Last week I decided that I would go up to see my friend that lives in London and stay with her. We arranged when would be best and I booked my train tickets and was looking forward to my night away.
Input - the pain management course I went on in London, gave me the taste of London, and I loved "living" there... I was back every weekend but nobody needs to know that! Anyway, I missed London and, of course my friend, hence my reason for the trip. I also thought that the travelling would challenge me mentally, as I'm still getting used to using my electric wheelchair on public transport. I was very anxious the first time using the train in my chair as I didn't know what the ramp was going to be like, would I fall out of my chair and onto the tracks? However, I have got more confident about travelling on the train now, since doing it a few times.

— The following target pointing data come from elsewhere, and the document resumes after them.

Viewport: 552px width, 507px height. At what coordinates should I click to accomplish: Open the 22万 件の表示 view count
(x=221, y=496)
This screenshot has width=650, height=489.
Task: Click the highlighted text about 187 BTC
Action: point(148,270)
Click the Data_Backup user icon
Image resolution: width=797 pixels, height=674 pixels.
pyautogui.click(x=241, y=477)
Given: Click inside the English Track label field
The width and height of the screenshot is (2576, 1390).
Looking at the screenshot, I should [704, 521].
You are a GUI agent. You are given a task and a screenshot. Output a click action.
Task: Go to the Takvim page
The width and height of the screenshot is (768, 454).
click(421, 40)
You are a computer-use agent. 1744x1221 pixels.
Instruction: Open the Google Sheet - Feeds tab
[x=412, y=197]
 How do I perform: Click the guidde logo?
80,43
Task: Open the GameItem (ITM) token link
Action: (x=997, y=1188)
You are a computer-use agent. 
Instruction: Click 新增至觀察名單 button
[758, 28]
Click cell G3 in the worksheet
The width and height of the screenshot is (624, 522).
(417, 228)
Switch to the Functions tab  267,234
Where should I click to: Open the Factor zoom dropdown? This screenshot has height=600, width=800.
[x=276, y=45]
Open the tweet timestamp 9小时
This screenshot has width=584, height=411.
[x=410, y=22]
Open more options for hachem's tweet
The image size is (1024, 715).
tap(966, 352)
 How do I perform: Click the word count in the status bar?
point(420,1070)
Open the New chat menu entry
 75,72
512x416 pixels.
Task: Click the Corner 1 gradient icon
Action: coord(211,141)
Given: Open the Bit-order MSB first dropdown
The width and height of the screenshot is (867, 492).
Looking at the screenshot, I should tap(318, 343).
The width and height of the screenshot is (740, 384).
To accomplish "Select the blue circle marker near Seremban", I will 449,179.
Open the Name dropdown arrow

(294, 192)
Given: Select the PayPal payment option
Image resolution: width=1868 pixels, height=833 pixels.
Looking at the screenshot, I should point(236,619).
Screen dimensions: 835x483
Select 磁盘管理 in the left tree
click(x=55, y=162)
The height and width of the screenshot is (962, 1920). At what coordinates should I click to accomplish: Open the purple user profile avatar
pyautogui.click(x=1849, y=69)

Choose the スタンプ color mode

On Monday, I was booked on the 15:19 train, and as usual, I was late. I watched the train pull out of the station, just as I reached the platform. I thought this would mean that I would have to buy another ticket but the guard was lovely and let me jump on the next one. After managing onto the train perfectly fine, no falling on to the tracks!!.. The realisation of travelling across London, on my own, in my chair, hit me. I cried from Brighton Station to London Victoria nonstop, sobbing quite frequently. Luckily, I was in the disabled area and no one else was around!
My boyfriend got a 40 minute phone call of me crying saying that I wanted to come home. My Mum got a 20 minute phone call of me crying saying that I wanted to come home. I just could not cope with the idea of getting on a London bus, or any bus for that matter, in my chair. I searched online how much a ticket back from Victoria would be.. I wanted to just get back home to my comfort zone. I didn't turn around and come home though, I asked for assistance and a lovely man helped me onto the bus, (moving me and the chair, weighing about 200kg between us) and told me when to get off and everything I needed to know. My anxiety went right down once I was on the bus and was really pleased with myself for carrying on and not letting my anxiety and ME get the better of me!
I had a really lovely evening with Isobel, we had a delicious Japanese meal and a good old chat. It was fab seeing her. I am so pleased that I didn't bottle out and pushed through it. It was really tough but was worth it.
Rachel 1 - ME 0.
Test your boundaries if you can, you might have a lovely reward if you do!